With all residential lenders (big banks, 2nd tier lenders, and mutuals), the current low interest rates for home loans have become very enticing for first home owners, investors and customers wishing to refinance for a “better deal”.

Over the past few years, the market has seen the growth of new banks, non-banks, mortgage managers and finance brokers who have all taken the hassle out of the home loan lending process. Lenders have also fashioned various loans with all the creative “bells and whistles” to better compete and fulfill market requirements. In essence, the most valuable loan feature has not really changed, and that is the flexibility to pay more off your loan.

Recently, all major lenders have reduced their standard variable home loan rates in line with the recent Reserve Bank cut by 0.25%, the lowest cash rate in past 60 years.

Some residential lenders have increased their discounts ranging from 0.5-1% based on the amount borrowed to entice new clients. While these are enticing, you need to ensure that you meet the credit criteria and fully understand the pros and cons of each package.

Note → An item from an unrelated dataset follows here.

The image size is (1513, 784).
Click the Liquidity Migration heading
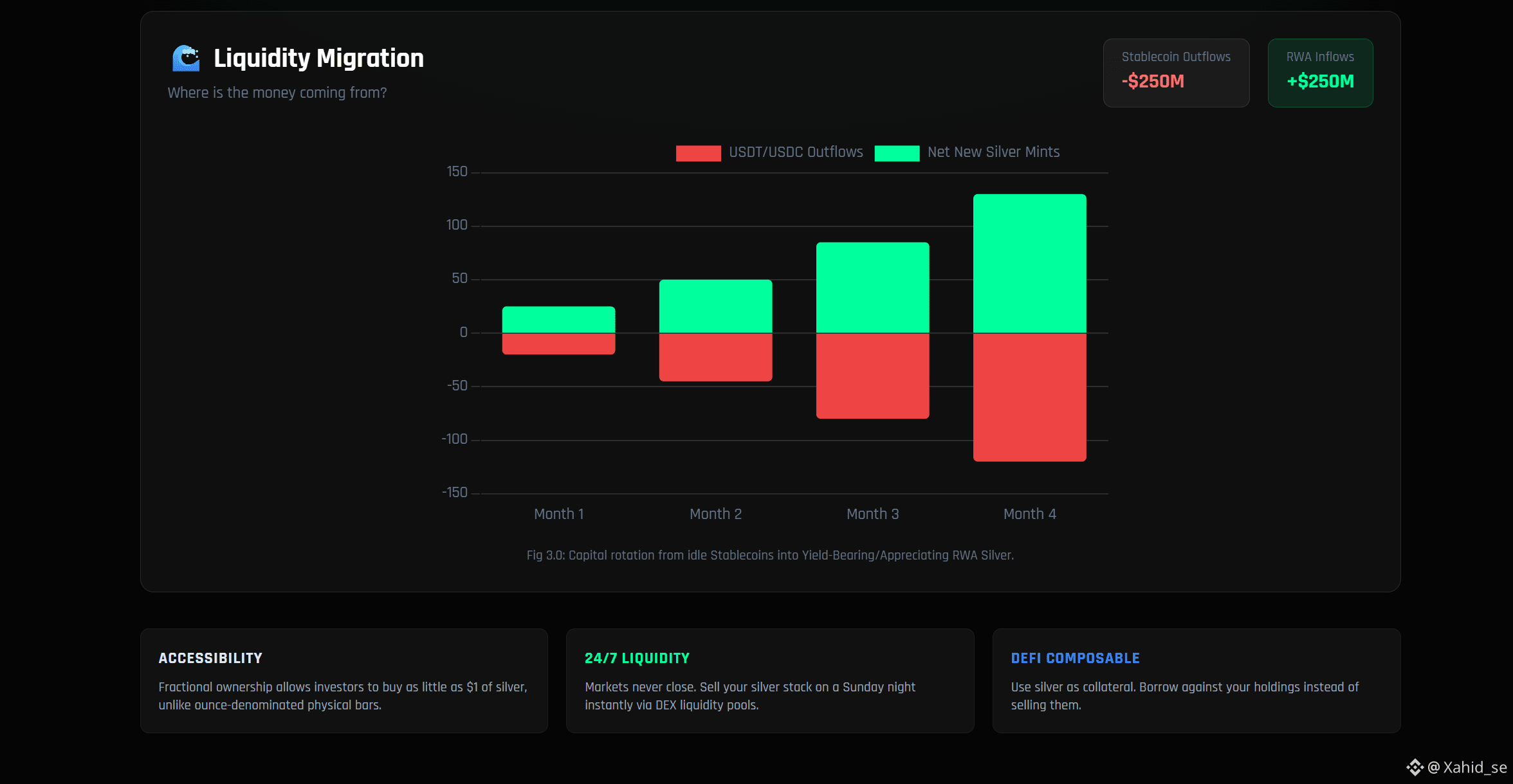click(318, 59)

Lenders have also gradually increased their Serviceability or Stress Test Rate.  As a general rule, lenders add 2-2.5% to the standard variable rate as a “stress test” rate. This ensures that any borrower would have the capacity to meet increased loan repayments should the interest rate rise in the future.

Lenders also have a basic “Living Expense” formula in their criteria. For example, a husband and wife with 2 dependents require about $36,000 per annum to cover their living expenses (excluding other financial commitments).

Many borrowers become disheartened when they discover that they cannot afford to borrow the amount they require. Therefore, it is vital that potential borrowers review their net monthly income and prepare a detailed budget that allows for a loan repayment at a “buffer” repayment to ensure that they have the capacity to meet loan payments in case of an interest rate increase.

Fixed Rate versus Variable Rate

Whilst there is more emphasis on the variable rates set by lenders and media, one must also consider  fixed interest rates. Borrowers should seriously consider splitting their loan into fixed and variable to provide some “insurance” for  potential future interest rate  fluctuations.

Whether you are buying an investment property or home, it is important to analyze your financing options. Seek expert advice about your borrowing capacity, serviceability and loan options before you commit.